(Data for analysis)
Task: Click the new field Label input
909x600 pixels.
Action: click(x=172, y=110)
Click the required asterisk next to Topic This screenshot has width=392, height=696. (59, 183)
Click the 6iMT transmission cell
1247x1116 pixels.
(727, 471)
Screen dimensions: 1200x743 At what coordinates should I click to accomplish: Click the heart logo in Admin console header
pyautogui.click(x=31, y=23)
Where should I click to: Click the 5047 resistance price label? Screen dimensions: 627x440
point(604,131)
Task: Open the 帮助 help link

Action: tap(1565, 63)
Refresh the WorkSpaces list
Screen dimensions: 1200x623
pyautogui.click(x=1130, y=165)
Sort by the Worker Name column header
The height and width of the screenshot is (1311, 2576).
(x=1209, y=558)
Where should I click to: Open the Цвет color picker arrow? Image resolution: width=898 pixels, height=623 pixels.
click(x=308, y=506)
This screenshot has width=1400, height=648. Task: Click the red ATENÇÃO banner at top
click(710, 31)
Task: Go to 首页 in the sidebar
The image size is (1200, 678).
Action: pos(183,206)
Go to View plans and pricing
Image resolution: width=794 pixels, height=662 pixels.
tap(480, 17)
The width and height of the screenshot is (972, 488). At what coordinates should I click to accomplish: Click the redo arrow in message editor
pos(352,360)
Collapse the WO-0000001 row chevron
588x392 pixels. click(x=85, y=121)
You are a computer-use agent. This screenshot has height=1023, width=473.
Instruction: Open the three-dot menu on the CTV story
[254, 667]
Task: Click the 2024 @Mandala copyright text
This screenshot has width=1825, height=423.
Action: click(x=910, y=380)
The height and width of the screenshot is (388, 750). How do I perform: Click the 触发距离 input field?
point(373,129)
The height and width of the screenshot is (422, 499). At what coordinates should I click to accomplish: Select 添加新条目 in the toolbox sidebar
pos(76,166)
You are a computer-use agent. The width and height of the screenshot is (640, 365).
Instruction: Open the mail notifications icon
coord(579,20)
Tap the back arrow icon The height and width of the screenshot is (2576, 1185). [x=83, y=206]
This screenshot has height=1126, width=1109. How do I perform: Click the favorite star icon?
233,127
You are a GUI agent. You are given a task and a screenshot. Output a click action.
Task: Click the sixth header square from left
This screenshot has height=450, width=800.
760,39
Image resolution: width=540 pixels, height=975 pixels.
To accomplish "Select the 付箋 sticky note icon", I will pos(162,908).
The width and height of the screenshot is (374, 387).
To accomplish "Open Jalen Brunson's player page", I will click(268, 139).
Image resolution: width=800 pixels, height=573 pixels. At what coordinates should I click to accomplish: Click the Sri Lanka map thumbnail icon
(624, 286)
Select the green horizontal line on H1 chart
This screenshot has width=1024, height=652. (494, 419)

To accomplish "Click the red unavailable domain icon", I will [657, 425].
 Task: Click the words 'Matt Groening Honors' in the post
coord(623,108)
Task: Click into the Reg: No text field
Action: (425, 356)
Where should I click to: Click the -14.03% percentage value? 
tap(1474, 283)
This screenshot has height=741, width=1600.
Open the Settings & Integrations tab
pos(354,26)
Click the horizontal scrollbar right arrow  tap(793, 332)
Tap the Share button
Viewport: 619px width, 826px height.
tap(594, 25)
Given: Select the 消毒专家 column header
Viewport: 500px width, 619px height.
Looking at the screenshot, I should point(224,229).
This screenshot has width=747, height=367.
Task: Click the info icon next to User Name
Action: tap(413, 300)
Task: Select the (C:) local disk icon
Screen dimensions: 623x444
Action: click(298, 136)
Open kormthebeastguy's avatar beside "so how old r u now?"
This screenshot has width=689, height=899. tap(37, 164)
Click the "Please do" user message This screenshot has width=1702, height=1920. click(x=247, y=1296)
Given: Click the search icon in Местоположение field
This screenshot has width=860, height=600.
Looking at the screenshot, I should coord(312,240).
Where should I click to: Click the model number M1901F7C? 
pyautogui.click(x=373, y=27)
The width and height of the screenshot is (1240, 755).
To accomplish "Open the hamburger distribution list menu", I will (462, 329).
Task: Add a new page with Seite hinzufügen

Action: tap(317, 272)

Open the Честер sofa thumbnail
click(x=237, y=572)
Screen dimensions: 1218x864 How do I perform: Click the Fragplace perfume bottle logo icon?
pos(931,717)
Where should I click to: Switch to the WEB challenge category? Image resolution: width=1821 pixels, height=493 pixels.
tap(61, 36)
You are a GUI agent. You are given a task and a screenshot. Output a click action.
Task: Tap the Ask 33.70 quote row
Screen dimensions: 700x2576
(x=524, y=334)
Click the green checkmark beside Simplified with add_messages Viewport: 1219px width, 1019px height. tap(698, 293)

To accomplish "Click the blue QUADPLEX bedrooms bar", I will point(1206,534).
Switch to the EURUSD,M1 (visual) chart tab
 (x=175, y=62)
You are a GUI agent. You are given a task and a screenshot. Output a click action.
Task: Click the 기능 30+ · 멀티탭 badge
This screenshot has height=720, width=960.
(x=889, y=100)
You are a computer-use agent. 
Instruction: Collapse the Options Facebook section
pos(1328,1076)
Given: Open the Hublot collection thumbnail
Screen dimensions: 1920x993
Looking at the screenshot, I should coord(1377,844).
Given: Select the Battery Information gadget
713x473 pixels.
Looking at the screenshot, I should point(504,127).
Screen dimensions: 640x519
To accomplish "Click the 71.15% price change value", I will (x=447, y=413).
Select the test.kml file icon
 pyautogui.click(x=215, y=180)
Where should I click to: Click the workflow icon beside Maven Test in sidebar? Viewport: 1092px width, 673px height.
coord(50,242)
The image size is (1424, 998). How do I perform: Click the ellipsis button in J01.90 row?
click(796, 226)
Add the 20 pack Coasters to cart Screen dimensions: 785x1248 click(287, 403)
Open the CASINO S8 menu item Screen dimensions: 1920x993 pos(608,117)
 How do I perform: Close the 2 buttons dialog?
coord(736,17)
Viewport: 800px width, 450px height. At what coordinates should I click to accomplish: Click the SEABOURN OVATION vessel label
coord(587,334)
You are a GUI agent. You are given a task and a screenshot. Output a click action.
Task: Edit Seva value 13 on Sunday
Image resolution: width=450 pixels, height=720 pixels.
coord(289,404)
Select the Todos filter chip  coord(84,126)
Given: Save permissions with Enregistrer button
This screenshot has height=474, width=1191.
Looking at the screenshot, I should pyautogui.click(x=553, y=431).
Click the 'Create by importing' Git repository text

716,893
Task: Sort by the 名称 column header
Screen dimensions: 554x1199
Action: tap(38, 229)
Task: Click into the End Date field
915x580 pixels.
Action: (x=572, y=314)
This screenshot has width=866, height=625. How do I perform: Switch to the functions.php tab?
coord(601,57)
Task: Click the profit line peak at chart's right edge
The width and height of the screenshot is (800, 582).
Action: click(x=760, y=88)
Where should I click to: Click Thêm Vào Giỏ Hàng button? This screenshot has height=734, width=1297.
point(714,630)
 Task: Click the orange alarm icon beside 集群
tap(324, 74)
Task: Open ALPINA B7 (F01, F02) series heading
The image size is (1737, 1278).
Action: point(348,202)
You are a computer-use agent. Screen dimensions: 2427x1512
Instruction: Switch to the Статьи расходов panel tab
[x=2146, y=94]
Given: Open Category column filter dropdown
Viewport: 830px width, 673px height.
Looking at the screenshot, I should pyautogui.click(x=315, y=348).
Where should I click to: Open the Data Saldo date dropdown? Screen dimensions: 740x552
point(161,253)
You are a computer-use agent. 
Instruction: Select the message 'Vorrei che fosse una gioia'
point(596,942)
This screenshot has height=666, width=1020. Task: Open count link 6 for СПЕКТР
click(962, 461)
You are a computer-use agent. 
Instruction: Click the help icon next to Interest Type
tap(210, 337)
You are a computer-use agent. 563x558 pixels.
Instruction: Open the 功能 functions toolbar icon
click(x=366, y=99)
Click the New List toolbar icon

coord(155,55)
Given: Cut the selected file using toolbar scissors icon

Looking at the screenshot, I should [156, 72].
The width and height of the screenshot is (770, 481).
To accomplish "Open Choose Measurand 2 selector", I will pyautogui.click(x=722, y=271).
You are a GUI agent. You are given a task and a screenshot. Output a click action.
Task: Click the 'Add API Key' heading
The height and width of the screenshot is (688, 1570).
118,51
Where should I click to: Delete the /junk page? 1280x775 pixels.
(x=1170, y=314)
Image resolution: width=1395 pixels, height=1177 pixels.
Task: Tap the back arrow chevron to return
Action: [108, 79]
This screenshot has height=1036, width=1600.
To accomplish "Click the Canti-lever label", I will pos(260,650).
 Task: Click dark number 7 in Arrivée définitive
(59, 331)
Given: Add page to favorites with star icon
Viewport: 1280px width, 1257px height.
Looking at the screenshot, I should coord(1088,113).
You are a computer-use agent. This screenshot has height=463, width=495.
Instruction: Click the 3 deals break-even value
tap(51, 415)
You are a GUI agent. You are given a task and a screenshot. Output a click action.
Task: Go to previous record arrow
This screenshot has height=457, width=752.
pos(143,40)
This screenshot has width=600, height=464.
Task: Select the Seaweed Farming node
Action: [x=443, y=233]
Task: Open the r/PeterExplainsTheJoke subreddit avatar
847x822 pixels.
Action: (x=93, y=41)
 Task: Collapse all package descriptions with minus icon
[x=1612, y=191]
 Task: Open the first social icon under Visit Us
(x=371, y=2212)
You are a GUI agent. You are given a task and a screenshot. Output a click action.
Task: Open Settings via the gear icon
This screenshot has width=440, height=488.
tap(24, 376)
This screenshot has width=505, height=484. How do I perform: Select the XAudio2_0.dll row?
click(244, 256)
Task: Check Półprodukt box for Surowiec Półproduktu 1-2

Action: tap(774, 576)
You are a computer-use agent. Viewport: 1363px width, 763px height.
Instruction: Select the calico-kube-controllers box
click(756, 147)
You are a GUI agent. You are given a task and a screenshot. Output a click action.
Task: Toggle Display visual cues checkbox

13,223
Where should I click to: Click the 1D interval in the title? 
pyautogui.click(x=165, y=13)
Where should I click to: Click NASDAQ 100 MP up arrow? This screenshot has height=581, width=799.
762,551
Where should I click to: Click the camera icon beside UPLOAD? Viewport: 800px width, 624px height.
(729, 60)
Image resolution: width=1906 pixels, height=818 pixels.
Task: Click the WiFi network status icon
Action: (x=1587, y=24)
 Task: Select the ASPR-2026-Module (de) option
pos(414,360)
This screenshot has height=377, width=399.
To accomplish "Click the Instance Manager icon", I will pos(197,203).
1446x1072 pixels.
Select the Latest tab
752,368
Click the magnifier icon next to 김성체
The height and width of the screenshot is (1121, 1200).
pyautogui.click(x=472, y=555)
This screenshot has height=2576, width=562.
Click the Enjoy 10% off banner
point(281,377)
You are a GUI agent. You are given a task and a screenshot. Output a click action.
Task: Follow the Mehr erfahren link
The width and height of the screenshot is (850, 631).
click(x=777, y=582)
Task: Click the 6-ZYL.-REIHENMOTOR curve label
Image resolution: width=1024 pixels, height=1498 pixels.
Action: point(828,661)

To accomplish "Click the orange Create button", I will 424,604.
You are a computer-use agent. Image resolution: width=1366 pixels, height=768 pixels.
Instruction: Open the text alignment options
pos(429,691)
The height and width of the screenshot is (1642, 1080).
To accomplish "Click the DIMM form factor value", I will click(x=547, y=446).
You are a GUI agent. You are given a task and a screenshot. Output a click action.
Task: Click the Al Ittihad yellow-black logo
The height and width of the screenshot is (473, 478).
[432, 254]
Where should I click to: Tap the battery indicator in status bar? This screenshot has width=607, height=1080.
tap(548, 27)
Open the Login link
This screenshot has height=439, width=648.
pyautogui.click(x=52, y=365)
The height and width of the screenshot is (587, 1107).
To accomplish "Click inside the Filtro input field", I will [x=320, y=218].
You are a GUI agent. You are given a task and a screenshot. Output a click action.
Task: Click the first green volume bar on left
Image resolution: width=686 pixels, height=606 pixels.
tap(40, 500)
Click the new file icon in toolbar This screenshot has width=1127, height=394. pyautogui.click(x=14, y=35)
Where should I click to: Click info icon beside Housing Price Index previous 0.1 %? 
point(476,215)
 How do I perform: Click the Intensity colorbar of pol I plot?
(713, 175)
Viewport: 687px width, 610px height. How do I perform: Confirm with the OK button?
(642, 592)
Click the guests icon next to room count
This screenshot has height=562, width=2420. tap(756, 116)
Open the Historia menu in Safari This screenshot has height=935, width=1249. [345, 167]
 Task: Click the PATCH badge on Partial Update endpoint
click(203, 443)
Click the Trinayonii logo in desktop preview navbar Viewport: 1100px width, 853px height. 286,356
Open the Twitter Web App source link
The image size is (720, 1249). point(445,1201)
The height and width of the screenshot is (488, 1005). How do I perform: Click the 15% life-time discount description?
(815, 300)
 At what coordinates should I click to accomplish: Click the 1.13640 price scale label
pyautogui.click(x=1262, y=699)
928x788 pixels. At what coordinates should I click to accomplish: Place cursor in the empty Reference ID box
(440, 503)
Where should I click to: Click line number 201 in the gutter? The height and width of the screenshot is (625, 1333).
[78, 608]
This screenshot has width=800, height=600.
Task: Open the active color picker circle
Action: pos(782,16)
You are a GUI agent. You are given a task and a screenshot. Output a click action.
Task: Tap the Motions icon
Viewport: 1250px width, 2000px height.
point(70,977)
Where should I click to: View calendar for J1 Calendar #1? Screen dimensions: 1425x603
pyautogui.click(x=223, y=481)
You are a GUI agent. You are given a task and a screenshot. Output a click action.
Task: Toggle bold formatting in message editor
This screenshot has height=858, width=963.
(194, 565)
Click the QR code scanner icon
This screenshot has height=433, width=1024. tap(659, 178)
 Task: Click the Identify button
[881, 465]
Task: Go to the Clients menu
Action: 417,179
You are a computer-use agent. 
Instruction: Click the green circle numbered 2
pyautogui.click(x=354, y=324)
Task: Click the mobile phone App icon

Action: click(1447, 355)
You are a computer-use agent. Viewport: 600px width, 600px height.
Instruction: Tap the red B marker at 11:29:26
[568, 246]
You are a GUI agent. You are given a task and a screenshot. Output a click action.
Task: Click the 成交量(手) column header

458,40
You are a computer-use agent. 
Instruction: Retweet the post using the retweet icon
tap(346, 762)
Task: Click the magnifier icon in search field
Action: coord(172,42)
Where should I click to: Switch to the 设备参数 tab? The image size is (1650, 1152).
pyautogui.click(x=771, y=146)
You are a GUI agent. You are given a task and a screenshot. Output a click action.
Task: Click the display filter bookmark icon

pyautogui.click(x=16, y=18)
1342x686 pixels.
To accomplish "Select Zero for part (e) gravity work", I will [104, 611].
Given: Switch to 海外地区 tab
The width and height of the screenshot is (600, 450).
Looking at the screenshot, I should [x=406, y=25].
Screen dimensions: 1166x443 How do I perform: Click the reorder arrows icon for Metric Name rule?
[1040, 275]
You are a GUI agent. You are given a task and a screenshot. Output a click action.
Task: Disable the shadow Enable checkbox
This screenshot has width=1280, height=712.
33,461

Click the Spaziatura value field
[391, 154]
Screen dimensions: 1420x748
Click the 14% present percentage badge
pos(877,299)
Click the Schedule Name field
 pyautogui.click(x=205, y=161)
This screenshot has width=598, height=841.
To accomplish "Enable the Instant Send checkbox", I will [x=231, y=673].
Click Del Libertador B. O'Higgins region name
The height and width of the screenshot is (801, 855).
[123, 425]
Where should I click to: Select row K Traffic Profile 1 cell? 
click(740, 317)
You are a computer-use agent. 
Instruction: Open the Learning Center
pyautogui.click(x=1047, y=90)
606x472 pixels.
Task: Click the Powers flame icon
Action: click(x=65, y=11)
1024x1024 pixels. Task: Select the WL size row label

(Problem details) Give back the records above exactly, limited to the lines between the one holding "This screenshot has height=2576, width=562." and the one holding "You are a computer-use agent. Image", inclusive.

(Task response)
This screenshot has height=2576, width=562.
Click the Enjoy 10% off banner
point(281,377)
You are a GUI agent. You are given a task and a screenshot. Output a click action.
Task: Follow the Mehr erfahren link
The width and height of the screenshot is (850, 631).
click(x=777, y=582)
Task: Click the 6-ZYL.-REIHENMOTOR curve label
Image resolution: width=1024 pixels, height=1498 pixels.
Action: point(828,661)

To accomplish "Click the orange Create button", I will 424,604.
You are a computer-use agent. Image resolution: width=1366 pixels, height=768 pixels.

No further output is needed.